2 Replies Latest reply on Oct 6, 2016 1:35 PM by spatwary04

    WildFly 9.0.1 EJB remoting causes socket leaks

    armihu

      In WildFly 9.0.1, incoming remote EJB invocations cause the server to leak sockets when the remoting connection is closed by the client.

       

      The sockets are visible in netstat output for a short while in TIME_WAIT status and then they go away, but the sockets can be seen in lsof output for the server process. This does not happen on every connection close, but it still happens much too often.

       

      The leak occurs when remoting is configured using <connector> and when configured using <http-connector>. In both configurations I had SSL enabled, I have not tested without SSL.

       

      More detailed description:

      • EJB client application is short lived process that does an EJB invocation and then exists.
      • Network connection over localhost
      • Before exit the connection is closed using EJBClientContext.getCurrent.close. Whether the close is done or not has no effect. (By the way, a separate issue: If the close is not done, the shutdown hook installed by the ejb client code sometimes dead locks and the process does not exit)
      • Result: netstat ALWAYS shows at least one end of the connection in TIME_WAIT status (it varies which end stays in TIME_WAIT), sometimes both ends.
      • Not all invocations, but many invocations produce this in lsof output of the server process:
      java14598 huuskoa  569u sock            0,8   0t0 2733585 protocol: TCP
      • Older linux kernel shows this as "can't identify protocol"
      • I also watched the traffic with tcpdump, and shutdown process varies almost on every connection
        • Sometimes both ends send FIN packet
        • Sometimes neither end sends FIN packet
        • Sometimes only end sends FIN
        • I tried to configure the client to use CLOSE_ABORT setting; as a result the client sometimes but very rarely sends RST

       

      Remoting is configured in wildfly like this:

      <subsystem xmlns="urn:jboss:domain:remoting:3.0">
          <endpoint worker="default"/>

          <http-connector name="http-remoting-connector" connector-ref="https1"

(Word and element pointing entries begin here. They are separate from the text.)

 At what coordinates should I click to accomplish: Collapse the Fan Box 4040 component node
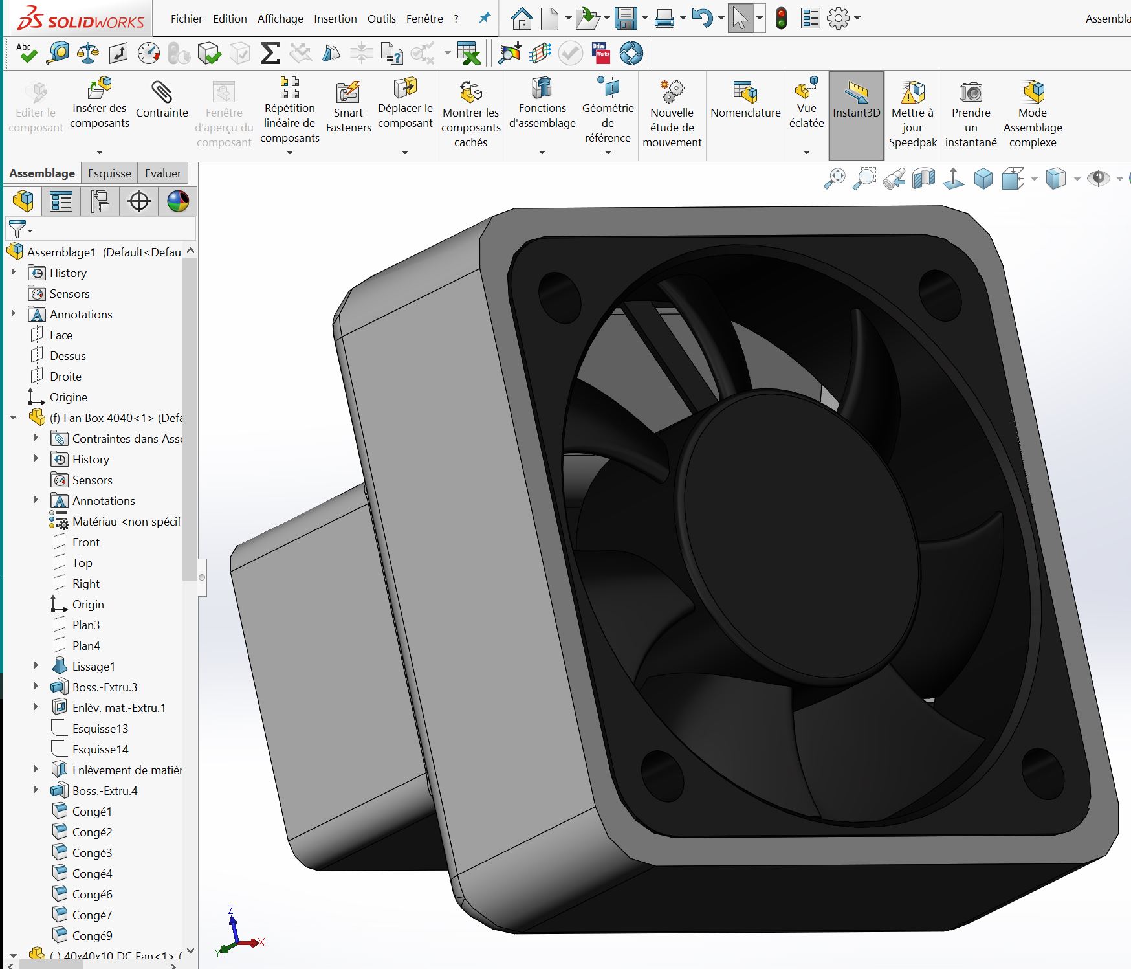pos(14,417)
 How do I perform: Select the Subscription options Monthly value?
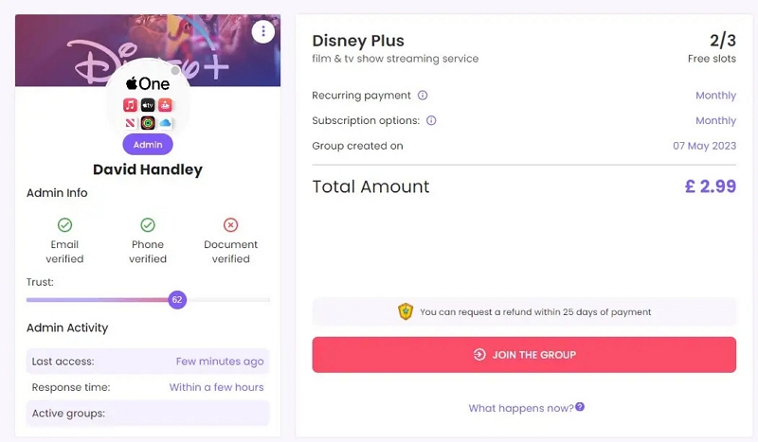715,121
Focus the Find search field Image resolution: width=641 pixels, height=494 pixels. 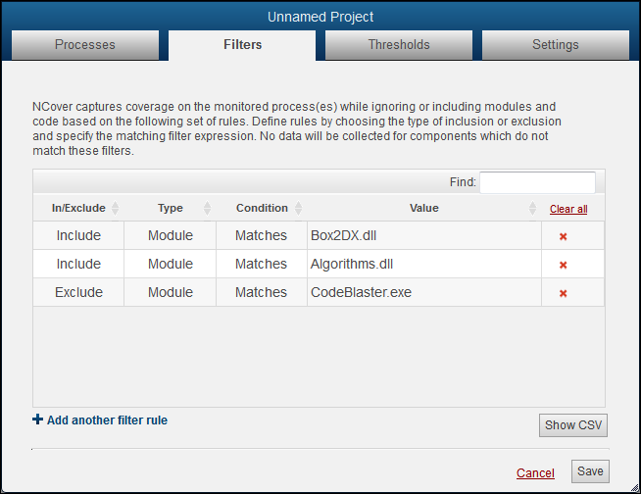(537, 182)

                          security-realm="RemotingRealm"/>

      </subsystem>

       

      EJB client context properties:

       

      callback.handler.class=xxxxxxx

       

      invocation.timeout=600000

       

      remote.connectionprovider.create.options.org.xnio.Options.SSL_ENABLED=true

       

      remote.connections=default

       

      remote.connection.default.host=localhost

      remote.connection.default.port=7443

      remote.connection.default.protocol=https-remoting

      remote.connection.default.connect.timeout=2000

      remote.connection.default.connect.options.org.xnio.Options.SSL_PROTOCOL=TLSv1.2

      remote.connection.default.connect.options.org.xnio.Options.SASL_POLICY_NOPLAINTEXT=false

      remote.connection.default.connect.options.org.xnio.Options.SASL_DISALLOWED_MECHANISMS=JBOSS-LOCAL-USER

       

      Java version 8u60.

       

      I tried to replace jboss-remoting in wildfly with JBoss Remoting 4.0.14.Final, but this did not help.

       

      Attached are two org.jboss.remoting TRACE logs: the first case did not leak a socket, the second case did leak.

        • 1. Re: WildFly 9.0.1 EJB remoting causes socket leaks
          armihu

          I spent a good while reading org.jboss.remoting and org.xnio traces, looking at the code and debugging it.

          Two changes to org.xnio code fixed the problem for me, but I am not sure if they are correct: [XNIO-254] SSL socket leak - JBoss Issue Tracker

           

          The way jboss remoting connection is closed seems to be very complicated, and there were many, many, many different log traces. This is most likely due to the non blocking and asynchronous nature of the connections.

           

          In most traces the socket is closed on the server because the server tries, as response to close request from client, to send a close request to the client, and the client has already exited, so write causes exception which closes the socket.

           

          That does not happen always. And when the timing on all the threads and the client process are just right, it seems that the server first closes the write end, and when the server closes the read end, then XNIO's JsseSslStreamSourceConduit actually does not do anything (terminateReads method that class never terminates the reads when tls=true).

          • 2. Re: WildFly 9.0.1 EJB remoting causes socket leaks
            spatwary04

            Arto,

            we are using wildfly10 and facing similar issue. do you know what resolved your issue.